Canada and the United States



Amanda Porterfield. Mary Lyon and the Mount Holyoke Missionaries (Religion in American Series.) New York: Oxford University Press. 1997. Pp. xi, 179. $39.95.

Although not delivering exactly what its title promises, this book provides some useful insights into Mary Lyon's theological ideas and analyzes how Lyon's Mount Holyoke students used their training when they became foreign missionaries. In the book's first half, Amanda Porterfield uncovers the New Divinity strands of Lyon's theology and demonstrates how those filaments became entwined with the ideology of Republican Motherhood. In the second half, she uses case studies to examine the work and varying impact of about a dozen Mount Holyoke alumnae at mission stations in Persia, India, and South Africa. In both sections, she takes issue with contemporary feminist scholars and theologians whose lack of sympathy for "the missionary impulse to self-denial" (p. 26), she believes, impedes their understanding of self-sacrificing nineteenth-century women.

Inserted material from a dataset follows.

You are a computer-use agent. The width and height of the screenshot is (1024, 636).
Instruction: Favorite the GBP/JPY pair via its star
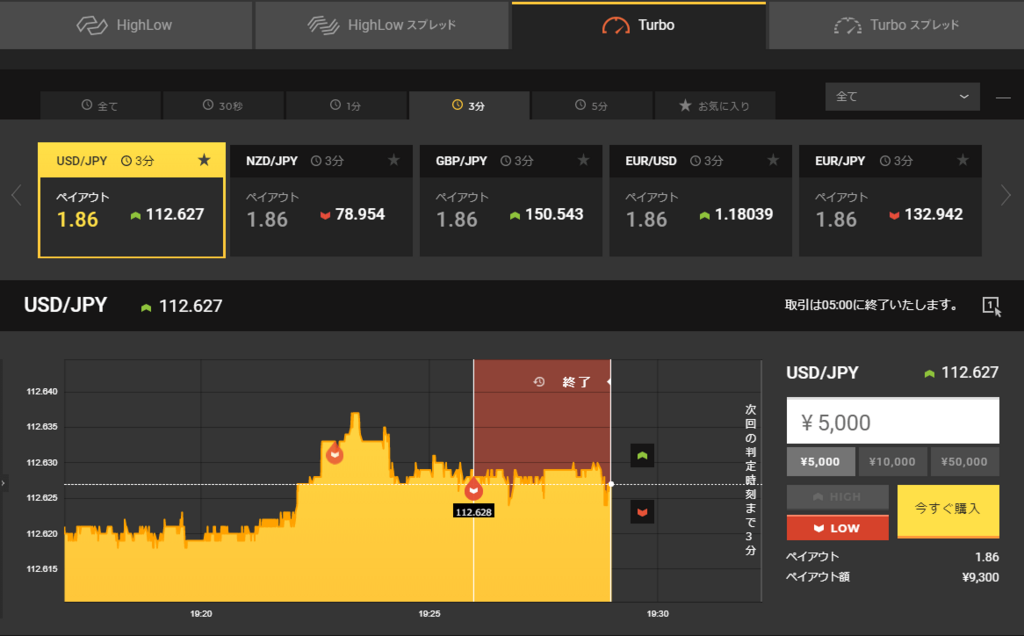tap(583, 159)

Porterfield is similarly critical of historians who fail "to appreciate the importance of religion in social and intellectual change" (p. 36). 1
     Many historians of women and of religion will be puzzled by these complaints. Surely some of the best recent work in the field has both recaptured historical figures' own understandings of their lives and analyzed the broader contexts in which those lives were lived. Moreover, the book's analysis of women missionaries diverges only somewhat from that of historians such as Patricia Hill, Jane Hunter, Mary Zweip, and Joan Jacobs Brumberg and is undercut by gaps and silences in the available evidence. . . .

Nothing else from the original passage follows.